Makah culture was fundamentally that of the Pacific Northwest Coast area. In 1855 they ceded all their lands to the United States except a small area on Cape Flattery that was set aside as a reservation. Today most of the 1,600 Makah in the United States live on the Makah Reservation; their main tribal income is from forestry.

Non-tribal members visiting the reservation's trails and beaches are required to purchase a pass. Guests on official business are given a free pass.

== History ==

=== Names ===
The Makah call themselves "qʷidiččaʔa·tx̌", which roughly translates to "people who live by the rocks and seagulls". However, their neighbors referred to them as the "Makah" meaning "generous with food" which is the name now more commonly used when addressing the tribe.

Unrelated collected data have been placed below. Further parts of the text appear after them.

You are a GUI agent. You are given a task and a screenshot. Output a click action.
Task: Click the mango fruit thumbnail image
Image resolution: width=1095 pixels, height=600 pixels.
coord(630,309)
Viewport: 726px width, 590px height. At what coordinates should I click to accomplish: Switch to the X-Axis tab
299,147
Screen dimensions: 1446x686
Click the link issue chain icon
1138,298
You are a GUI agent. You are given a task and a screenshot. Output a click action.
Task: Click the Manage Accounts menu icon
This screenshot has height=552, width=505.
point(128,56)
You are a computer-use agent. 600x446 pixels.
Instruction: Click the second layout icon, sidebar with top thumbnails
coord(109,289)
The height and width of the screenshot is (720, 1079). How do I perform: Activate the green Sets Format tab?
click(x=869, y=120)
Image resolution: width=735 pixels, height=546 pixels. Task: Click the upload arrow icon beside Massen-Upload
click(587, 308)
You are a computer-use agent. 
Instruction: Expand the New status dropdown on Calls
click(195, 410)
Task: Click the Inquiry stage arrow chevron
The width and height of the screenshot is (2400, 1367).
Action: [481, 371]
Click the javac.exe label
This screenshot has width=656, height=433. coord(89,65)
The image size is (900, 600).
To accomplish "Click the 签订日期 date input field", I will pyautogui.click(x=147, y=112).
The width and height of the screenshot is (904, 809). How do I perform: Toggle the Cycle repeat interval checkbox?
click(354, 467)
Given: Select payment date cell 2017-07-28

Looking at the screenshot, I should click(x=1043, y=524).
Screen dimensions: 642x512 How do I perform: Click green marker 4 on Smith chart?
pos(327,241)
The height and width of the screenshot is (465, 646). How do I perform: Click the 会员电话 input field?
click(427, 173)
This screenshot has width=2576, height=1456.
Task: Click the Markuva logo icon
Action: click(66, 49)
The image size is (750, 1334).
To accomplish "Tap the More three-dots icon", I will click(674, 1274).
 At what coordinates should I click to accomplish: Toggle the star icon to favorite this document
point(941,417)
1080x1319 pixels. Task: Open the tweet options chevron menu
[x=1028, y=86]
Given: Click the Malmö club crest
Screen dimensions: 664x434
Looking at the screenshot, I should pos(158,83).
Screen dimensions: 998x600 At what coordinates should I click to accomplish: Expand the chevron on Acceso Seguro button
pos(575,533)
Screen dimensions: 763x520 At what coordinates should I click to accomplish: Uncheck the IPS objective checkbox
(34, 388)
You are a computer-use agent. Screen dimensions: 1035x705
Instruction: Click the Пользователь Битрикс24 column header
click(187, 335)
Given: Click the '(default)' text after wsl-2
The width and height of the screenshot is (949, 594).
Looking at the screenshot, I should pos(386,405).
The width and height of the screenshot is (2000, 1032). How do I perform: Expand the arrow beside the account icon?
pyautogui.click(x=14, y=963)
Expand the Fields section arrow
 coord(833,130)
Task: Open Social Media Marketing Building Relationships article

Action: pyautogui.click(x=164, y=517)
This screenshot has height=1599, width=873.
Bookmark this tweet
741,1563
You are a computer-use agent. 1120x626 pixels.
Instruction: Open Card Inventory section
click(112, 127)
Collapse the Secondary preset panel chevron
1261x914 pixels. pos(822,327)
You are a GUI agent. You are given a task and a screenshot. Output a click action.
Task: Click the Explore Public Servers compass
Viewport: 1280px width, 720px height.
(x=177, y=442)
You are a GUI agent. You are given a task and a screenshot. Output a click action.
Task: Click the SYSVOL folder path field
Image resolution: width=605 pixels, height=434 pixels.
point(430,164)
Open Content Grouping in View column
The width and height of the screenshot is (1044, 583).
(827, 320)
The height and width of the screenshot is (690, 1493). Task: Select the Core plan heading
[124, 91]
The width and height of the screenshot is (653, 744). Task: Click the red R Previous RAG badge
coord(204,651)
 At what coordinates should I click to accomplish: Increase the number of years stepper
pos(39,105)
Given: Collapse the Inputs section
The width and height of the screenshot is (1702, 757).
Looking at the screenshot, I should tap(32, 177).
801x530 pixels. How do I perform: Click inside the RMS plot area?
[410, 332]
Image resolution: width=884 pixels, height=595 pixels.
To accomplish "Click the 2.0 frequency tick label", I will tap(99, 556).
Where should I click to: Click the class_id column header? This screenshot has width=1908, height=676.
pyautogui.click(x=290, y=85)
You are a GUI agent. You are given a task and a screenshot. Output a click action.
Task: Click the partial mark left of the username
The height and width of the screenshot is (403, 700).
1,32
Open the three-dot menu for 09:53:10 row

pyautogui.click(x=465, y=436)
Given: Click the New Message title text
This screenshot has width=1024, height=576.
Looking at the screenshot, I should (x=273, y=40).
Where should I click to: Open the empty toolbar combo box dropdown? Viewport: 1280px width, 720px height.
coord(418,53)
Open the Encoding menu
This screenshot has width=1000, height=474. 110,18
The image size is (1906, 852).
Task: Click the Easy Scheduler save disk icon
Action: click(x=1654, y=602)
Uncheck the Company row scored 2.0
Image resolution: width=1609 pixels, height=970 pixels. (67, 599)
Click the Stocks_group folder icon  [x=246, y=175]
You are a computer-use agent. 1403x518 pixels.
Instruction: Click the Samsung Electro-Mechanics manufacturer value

=== First non-native contact ===
Contact with the British trader, Captain John Meares, was the first instance of contact the Makah had with non-Indians. It took place in June 1788; Meares had arrived near Cape Flattery where he encountered the Makah who were unwilling to trade with the British.

=== Ozette Village ===
The Makah originally resided in present-day Washington and occupied multiple villages all throughout the northwestern tip of the Olympic Peninsula. There are five major villages: Waatch, Sooes, Deah, Ozette, and Bahaada.

One of the most well known, Ozette, was a crucial location for Makah survival. It was the most popular area for whale hunting which was a traditionally significant food source for the tribe. Around roughly 1560 CE or 1700 CE, a mudslide buried Ozette until about 1970 when a storm revealed the village hidden under layers of earth and mud. Archaeologists, with the help from local Makah members and students, worked for years to carefully restore the village as best they could, and learned much about Makah cultures and traditions.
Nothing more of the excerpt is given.